_Passage for review_:
● ● ● ● ● ● ●
Sanchez v. HHS, (Fed. Cl. Spec. Mstr. Feb. 17, 2016) (Moran, SM)
Petitioner moved for interim fees pre-hearing. The special master found that a reasonable basis existed at least through the point in time where genetic testing was obtained on the child, and awarded fees through that date. Respondent challenged reasonable basis notwithstanding that Petitioner had multiple experts and was ready to try the case.
What this case adds to the law of reasonable basis is this: Respondent now characterizes the showing required for reasonable basis as “petitioners must show that they filed a claim that was supported by the medical records [meaning a treater opinion on causation] or by a medical [expert] opinion.” This is based on the “some evidence” test announced by Special Master Moran in Graham, but not (yet?) followed by other special masters. The alternate totality of circumstances test crafted in Chuisano is not mentioned in this opinion.
Here, Respondent argued that not even the expert opinion supported reasonable basis, because it relied on factual information from the parties’ affidavits that was disputed. However, the special master found that was in keeping with long-standing program practice. However, once findings of fact were made, the expert had to rely on those facts. The discovery of genetic mutations and the diagnosis of Leigh’s syndrome complicated the assessment of the reasonable basis, after that point in time, thus the special master deferred on the issue of reasonable basis from that point forward.
In a separate holding, the special master found that 30 hours of legal research prior to filing the petition was excessive and to some extent premature. He awarded only five hours, the amount of time he thought needed for counsel to reacquaint herself with seizure cases and to consider how her case compared and contrasted with them.
● ● ● ● ● ● ●
_Listed entries_:
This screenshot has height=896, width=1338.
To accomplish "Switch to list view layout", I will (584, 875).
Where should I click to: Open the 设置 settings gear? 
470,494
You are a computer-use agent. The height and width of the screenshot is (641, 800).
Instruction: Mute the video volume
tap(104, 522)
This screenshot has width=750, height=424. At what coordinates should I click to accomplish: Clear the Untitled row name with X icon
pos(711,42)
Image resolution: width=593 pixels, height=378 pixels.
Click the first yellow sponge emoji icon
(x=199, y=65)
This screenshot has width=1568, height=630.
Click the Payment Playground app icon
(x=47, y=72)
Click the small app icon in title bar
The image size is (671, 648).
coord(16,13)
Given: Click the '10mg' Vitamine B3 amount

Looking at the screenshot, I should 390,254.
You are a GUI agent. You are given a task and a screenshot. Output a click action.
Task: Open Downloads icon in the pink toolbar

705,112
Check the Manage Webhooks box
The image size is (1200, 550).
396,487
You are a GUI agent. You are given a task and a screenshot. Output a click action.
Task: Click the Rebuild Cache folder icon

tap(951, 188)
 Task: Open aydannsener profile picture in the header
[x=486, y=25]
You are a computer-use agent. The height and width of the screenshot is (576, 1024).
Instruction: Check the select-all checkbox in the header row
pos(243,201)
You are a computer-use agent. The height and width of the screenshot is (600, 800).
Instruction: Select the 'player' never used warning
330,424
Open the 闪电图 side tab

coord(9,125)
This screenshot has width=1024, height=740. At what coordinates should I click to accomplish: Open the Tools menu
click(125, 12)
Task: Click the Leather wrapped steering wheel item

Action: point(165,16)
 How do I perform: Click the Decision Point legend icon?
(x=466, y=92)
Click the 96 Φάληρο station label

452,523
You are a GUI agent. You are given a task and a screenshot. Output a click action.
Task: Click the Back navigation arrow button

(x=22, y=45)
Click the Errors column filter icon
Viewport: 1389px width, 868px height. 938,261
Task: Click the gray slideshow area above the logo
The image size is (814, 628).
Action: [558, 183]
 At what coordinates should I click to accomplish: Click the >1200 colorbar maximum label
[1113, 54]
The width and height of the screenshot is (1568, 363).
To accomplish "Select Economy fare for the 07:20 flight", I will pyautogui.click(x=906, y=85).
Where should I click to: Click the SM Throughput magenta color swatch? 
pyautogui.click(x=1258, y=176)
● ● ● ● ● ● ●
_Aim of the exercise_: Retype the whole case summary on Sanchez v. HHS word for word. The lines come from a different source than the case summary.

_Exercise response_:
Sanchez v. HHS, (Fed. Cl. Spec. Mstr. Feb. 17, 2016) (Moran, SM)
Petitioner moved for interim fees pre-hearing. The special master found that a reasonable basis existed at least through the point in time where genetic testing was obtained on the child, and awarded fees through that date. Respondent challenged reasonable basis notwithstanding that Petitioner had multiple experts and was ready to try the case.
What this case adds to the law of reasonable basis is this: Respondent now characterizes the showing required for reasonable basis as “petitioners must show that they filed a claim that was supported by the medical records [meaning a treater opinion on causation] or by a medical [expert] opinion.” This is based on the “some evidence” test announced by Special Master Moran in Graham, but not (yet?) followed by other special masters. The alternate totality of circumstances test crafted in Chuisano is not mentioned in this opinion.
Here, Respondent argued that not even the expert opinion supported reasonable basis, because it relied on factual information from the parties’ affidavits that was disputed. However, the special master found that was in keeping with long-standing program practice. However, once findings of fact were made, the expert had to rely on those facts. The discovery of genetic mutations and the diagnosis of Leigh’s syndrome complicated the assessment of the reasonable basis, after that point in time, thus the special master deferred on the issue of reasonable basis from that point forward.
In a separate holding, the special master found that 30 hours of legal research prior to filing the petition was excessive and to some extent premature. He awarded only five hours, the amount of time he thought needed for counsel to reacquaint herself with seizure cases and to consider how her case compared and contrasted with them.